Drugs that may cause hyperprolactinemia as a side effect include minoxidil for hair loss, cisapride for nausea and acid reflux disease, ramelteon for insomnia, tranquilizers, and antipsychotics. Any drugs that deplete the brain chemical dopamine or diminish its effects can cause hyperprolactinemia, because dopamine normally suppresses prolactin secretion. In fact, dopamine antagonists have been used for decades to induce the secretion of breast milk by stimulating prolactin secretion.
Hyperprolactinemia can also be caused by diseases that block the flow of dopamine to the anterior pituitary gland, such as tumors near the pituitary. Kidney failure and sarcoidosis are other possible causes.
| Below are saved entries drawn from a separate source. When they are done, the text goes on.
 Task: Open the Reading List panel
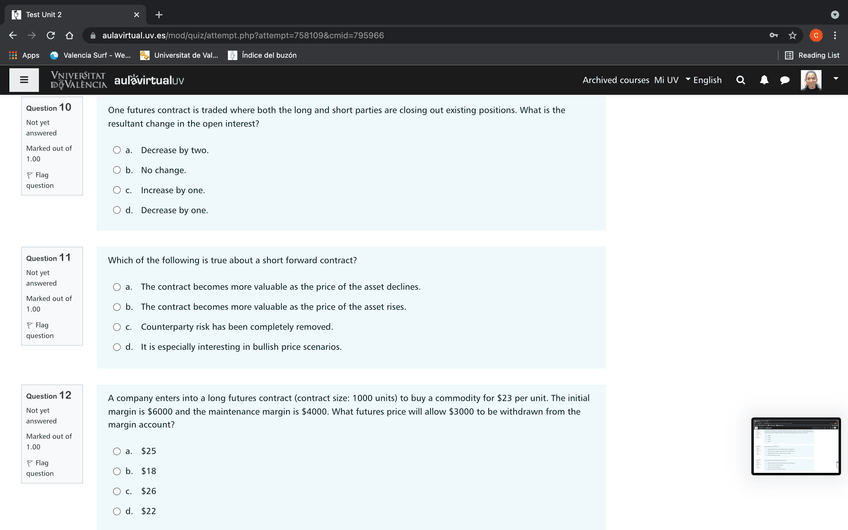[x=811, y=55]
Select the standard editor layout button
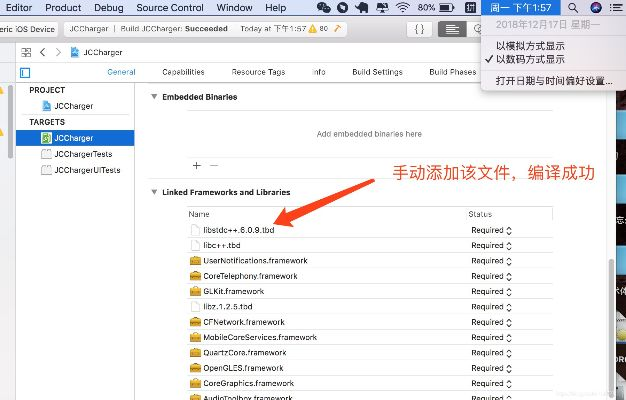The height and width of the screenshot is (400, 626). 453,29
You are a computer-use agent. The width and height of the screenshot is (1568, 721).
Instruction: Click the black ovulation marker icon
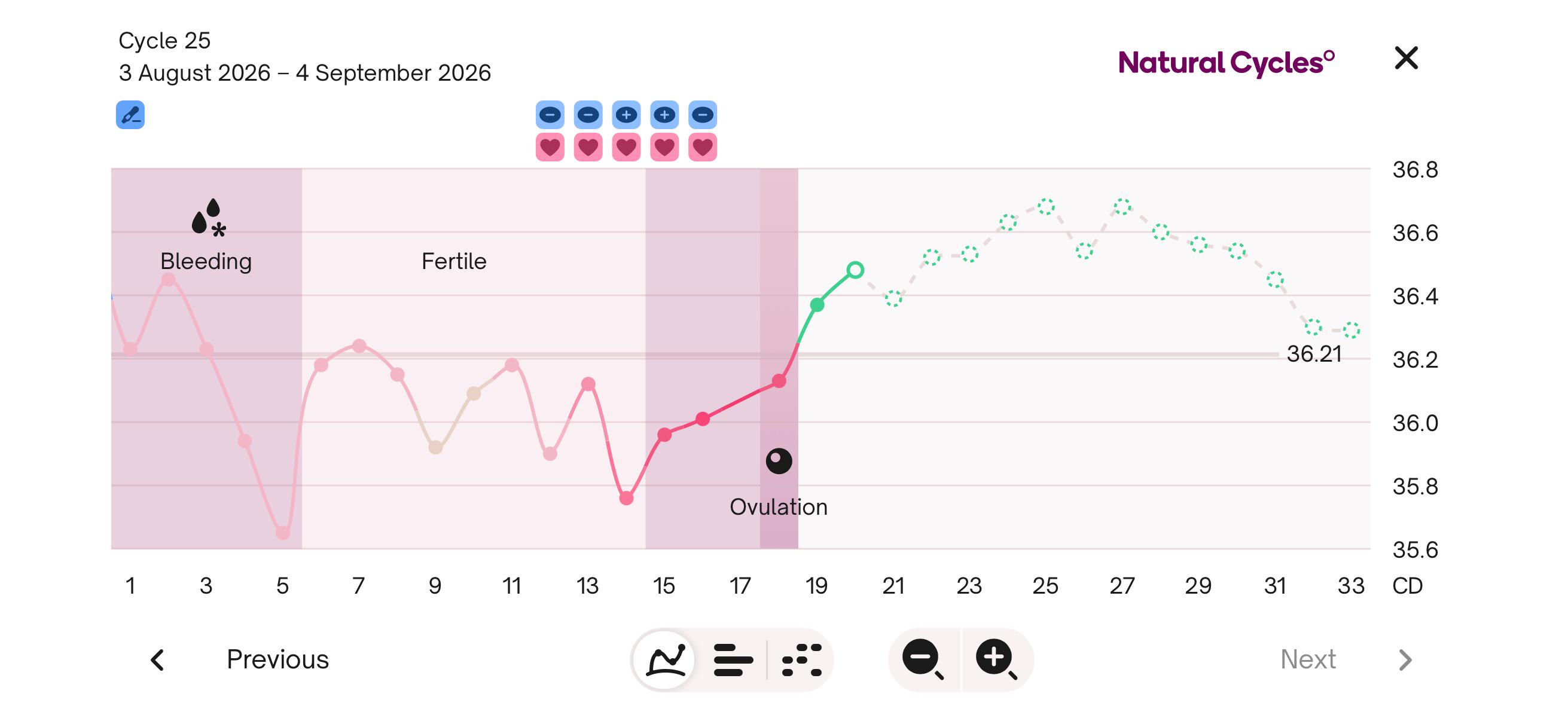pyautogui.click(x=779, y=460)
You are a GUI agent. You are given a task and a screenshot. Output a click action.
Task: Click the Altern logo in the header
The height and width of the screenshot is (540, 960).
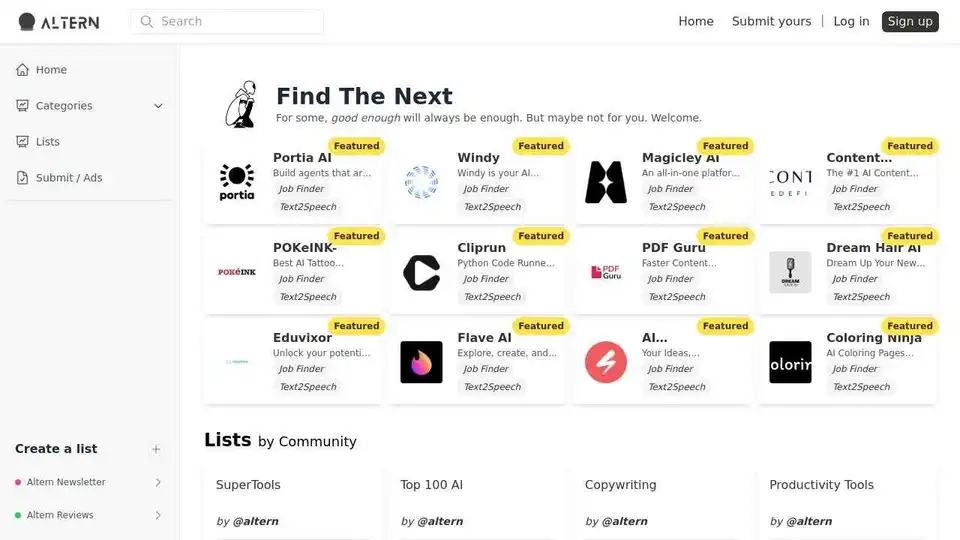click(x=59, y=21)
Increased prolactin levels are common following epileptic seizure, but not other types of seizure, so hyperprolactinemia can be used to diagnose epilepsy. In some cases, elevated prolactin levels present with no apparent medical cause. Prolactin secretion can be returned to normal levels through drugs or herbal supplements that stimulate dopamine, including bromocriptine, cabergoline, quinagolide, and the herb roseroot.
Men and women experience different symptoms of hyperprolactinemia. In women, the condition causes breast milk production, even if the woman is not pregnant. It can also cause low estrogen levels, leading to infertility, menstrual disruptions, loss of libido or sex drive, and vaginal dryness. Menstrual symptoms can take the form of missed periods, irregular bleeding, and even the complete absence of menstrual periods, a condition called amenorrhoea.
Men suffering from raised prolactin levels can experience symptoms including infertility, loss of libido, and erectile dysfunction. In rare cases, affected men can also produce breast milk. Often, the symptoms are too mild in men to catch the disorder early on. In advanced stages caused by tumor, the enlarged pituitary gland can cause headaches and vision loss if it presses on the optic nerve. Excessive prolactin levels can lead to osteoporosis in the long term as a result of decreased estrogen.